→ **WHAT TO DO**:
**a)** Answer these questions using the camera trap passage below:
(i) How many baboons are in the sequence of images it mentions?
(ii) What will this year's iWildCam competition focus on entirely?
(iii) What is the name of the class-agnostic instance segmentation model it provides?
**b)** Please reproduce, word for word, the part of the camera trap passage below that opens with the words containing "Check out a" and closes with "MegaDetector's bounding boxes.".

→ **SELECTED PASSAGE**:
Camera Traps enable the automatic collection of large quantities of image data. Ecologists all over the world use camera traps to monitor biodiversity and population density of animal species. In order to estimate the abundance (how many there are) and population density of species in camera trap data, ecologists need to know not just which species were seen, but also how many of each species were seen. However, because images are taken in motion-triggered bursts to increase the likelihood of capturing the animal(s) of interest, object detection alone is not sufficient as it could lead to over- or under-counting. For example, if you get 3 images taken at one frame per second, and in the first you see 3 gazelles, in the second you see 5 gazelles, and in the last you see 4 gazelles, how many total gazelles have you seen? This is more challenging than strictly detecting and categorizing species, as it requires reasoning and tracking of individuals across sparse temporal samples. For example, in the below sequence of images there are 6 baboons.
Check out a few hard examples from the training set:
This year our iWildCam competition will focus entirely on counting animals. We have prepared a challenge where the training data and test data are from different cameras spread across the globe. The set of species seen in each camera overlap, but are not identical. The challenge is to count individual animals across sequences in the test cameras. To explore multimodal solutions, we allow competitors to train on the following data:
Below we provide the multispectral data, a taxonomy file mapping our classes into the iNaturalist taxonomy, a subset of the iNaturalist data mapped into our class set, a camera trap detection model (the MegaDetector) along with the corresponding detections, and a class-agnostic instance segmentation model (DeepMAC) along with the segmentation masks for the MegaDetector's bounding boxes.

→ **ENTRIES PROVIDED**:
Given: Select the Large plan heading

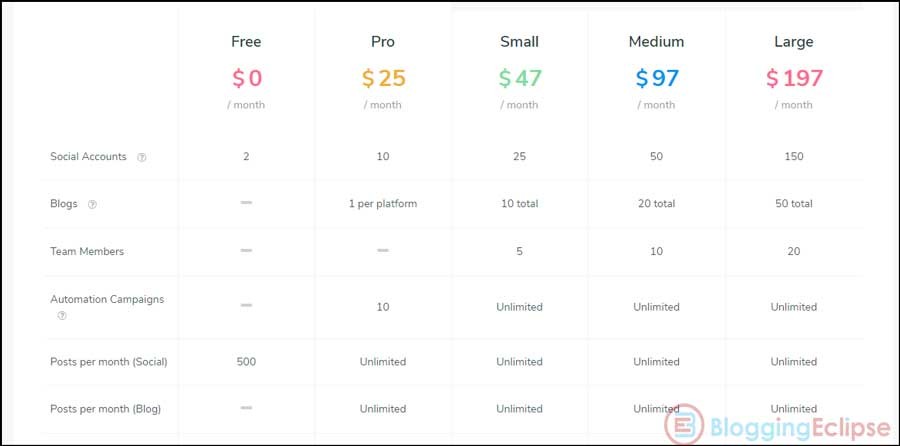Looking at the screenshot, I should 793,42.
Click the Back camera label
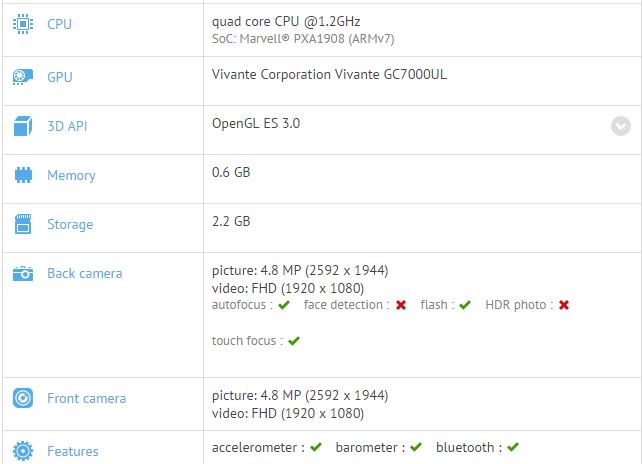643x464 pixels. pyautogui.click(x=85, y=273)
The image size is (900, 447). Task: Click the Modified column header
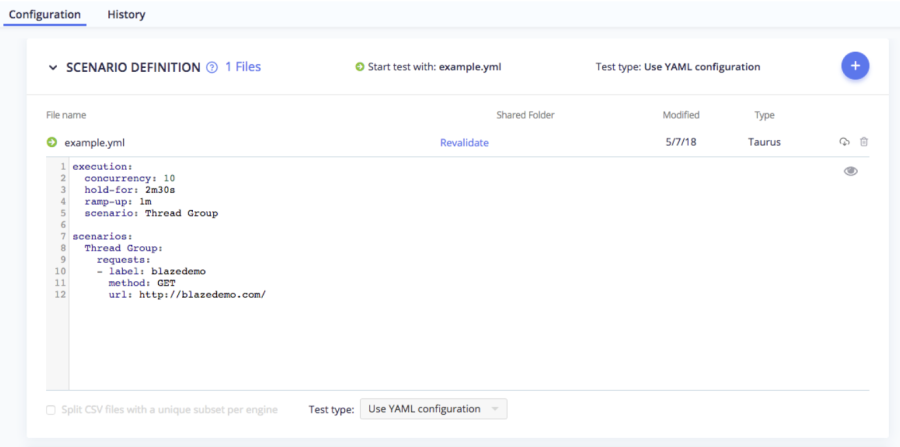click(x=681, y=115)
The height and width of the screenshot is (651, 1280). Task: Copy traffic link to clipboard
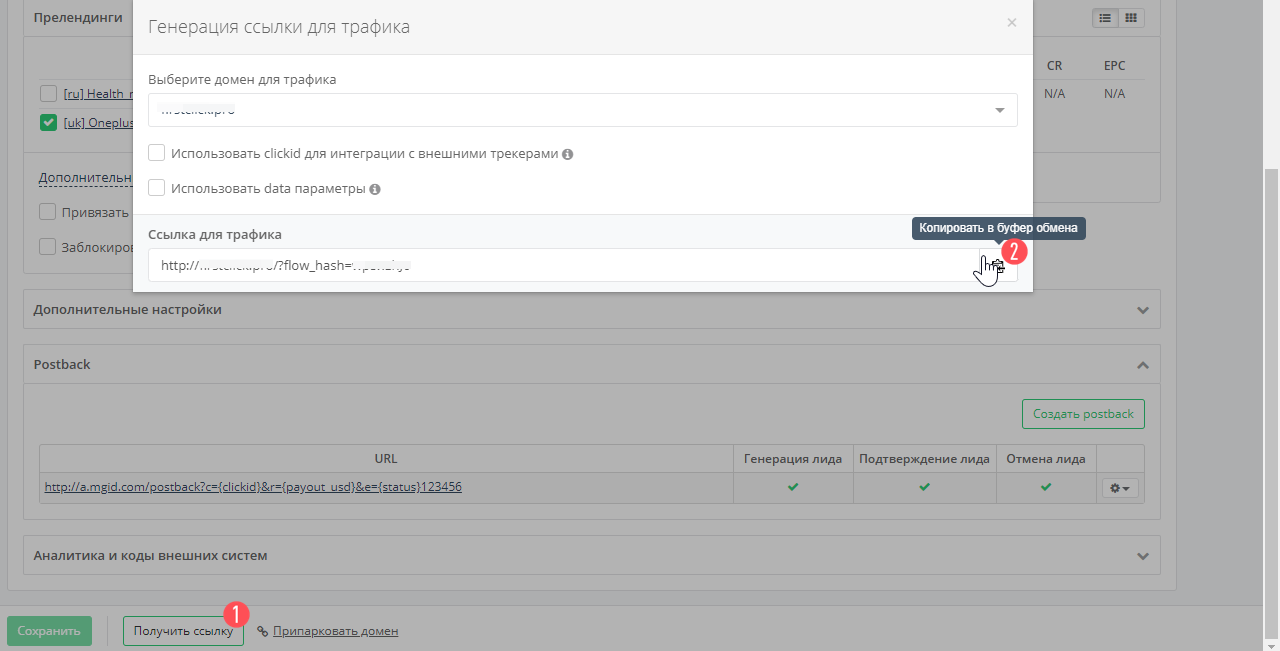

→ **RESULTS FOR EACH TASK**:
**a)**
(i) 6
(ii) Counting animals
(iii) DeepMAC

**b)**
Check out a few hard examples from the training set:
This year our iWildCam competition will focus entirely on counting animals. We have prepared a challenge where the training data and test data are from different cameras spread across the globe. The set of species seen in each camera overlap, but are not identical. The challenge is to count individual animals across sequences in the test cameras. To explore multimodal solutions, we allow competitors to train on the following data:
Below we provide the multispectral data, a taxonomy file mapping our classes into the iNaturalist taxonomy, a subset of the iNaturalist data mapped into our class set, a camera trap detection model (the MegaDetector) along with the corresponding detections, and a class-agnostic instance segmentation model (DeepMAC) along with the segmentation masks for the MegaDetector's bounding boxes.